The Once and Future Witches
by Alix E. Harrow
Release date: October 13th, 2020
…a well-written, character driven story that is brilliant…
Set in New Salem in 1893, The Once and Future Witches by Alix E. Harrow follows the journey of the three Eastwood sisters: Beatrice Belladonna, Agnes Amaranth, and James Juniper. Years after their mother dies due to complications after childbirth, the sisters are separated by their monster of a Father but not before their relationship with each other had been damaged. The sisters before being separated grew up hearing fairytales and stories of magic and witches from their grandmother Mags. After Mags dies an invisible force draws the three sisters together. An angry, bold and bitter Juniper is drawn to New Salem where the eldest sister Beatrice Belladonna, timid librarian and the unwed, strong and pregnant middle sister Agnes Amaranth are pulled to the middle of town where the three end up in the middle of a Suffragette protest. When a magical storm hits, a dark tower briefly appears, the three sisters realize that Mags’s fairytales and stories about witches might have had some truth to them, a truth which becomes their mission in life. The sisters realize that they are not alone on their mission, uncovering powerful enemies, reforging bonds, and embracing a way of life long forgotten.

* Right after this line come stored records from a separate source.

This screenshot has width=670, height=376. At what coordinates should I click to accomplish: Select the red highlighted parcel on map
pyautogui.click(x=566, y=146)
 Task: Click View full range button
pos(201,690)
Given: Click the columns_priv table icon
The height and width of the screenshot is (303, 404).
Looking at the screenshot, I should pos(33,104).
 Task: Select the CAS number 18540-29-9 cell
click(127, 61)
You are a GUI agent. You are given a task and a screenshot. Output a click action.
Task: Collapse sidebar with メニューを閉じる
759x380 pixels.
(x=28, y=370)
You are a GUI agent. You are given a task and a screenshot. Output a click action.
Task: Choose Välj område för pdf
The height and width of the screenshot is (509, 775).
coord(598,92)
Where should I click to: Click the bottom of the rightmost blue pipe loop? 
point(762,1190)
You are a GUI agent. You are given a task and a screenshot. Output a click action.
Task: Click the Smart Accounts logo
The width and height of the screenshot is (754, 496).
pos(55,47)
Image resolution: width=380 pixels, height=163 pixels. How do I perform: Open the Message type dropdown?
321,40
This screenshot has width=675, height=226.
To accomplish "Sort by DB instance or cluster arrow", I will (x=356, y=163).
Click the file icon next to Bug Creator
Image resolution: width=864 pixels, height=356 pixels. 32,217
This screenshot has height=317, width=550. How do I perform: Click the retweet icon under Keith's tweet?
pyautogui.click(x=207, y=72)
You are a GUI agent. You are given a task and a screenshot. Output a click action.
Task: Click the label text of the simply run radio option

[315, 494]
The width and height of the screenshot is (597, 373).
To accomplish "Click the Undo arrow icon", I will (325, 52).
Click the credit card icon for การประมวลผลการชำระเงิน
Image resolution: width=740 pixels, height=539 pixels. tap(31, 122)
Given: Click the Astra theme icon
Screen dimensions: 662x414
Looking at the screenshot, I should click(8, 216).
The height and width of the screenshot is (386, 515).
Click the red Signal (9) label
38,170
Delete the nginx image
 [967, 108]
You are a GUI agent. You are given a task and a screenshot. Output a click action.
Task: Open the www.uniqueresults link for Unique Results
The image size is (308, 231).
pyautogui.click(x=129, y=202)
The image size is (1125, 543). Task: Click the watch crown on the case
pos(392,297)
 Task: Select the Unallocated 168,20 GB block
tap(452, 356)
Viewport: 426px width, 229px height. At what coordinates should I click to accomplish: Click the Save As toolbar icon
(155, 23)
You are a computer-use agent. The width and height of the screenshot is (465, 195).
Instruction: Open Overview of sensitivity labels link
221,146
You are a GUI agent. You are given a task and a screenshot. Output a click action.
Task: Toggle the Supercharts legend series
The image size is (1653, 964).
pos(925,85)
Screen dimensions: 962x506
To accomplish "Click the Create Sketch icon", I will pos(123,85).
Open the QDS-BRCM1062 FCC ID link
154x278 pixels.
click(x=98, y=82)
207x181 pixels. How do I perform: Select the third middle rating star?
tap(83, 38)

I really enjoyed the novel, but it felt quite different from Ms. Harrow’s previous novel The Ten Thousand Doors of January. Although a well-written, character driven story that is brilliant in its way of tackling subject matter such as abuse, sexuality, racism, misogyny etc. with captivating, emotional, and heartbreaking moments (keeps tissues handy) I found some of it was hard to get through, some sections long-winded and cliché although the book still held my interest. An interesting read for those who love character driven, witchy stories with a powerful sense of sisterhood.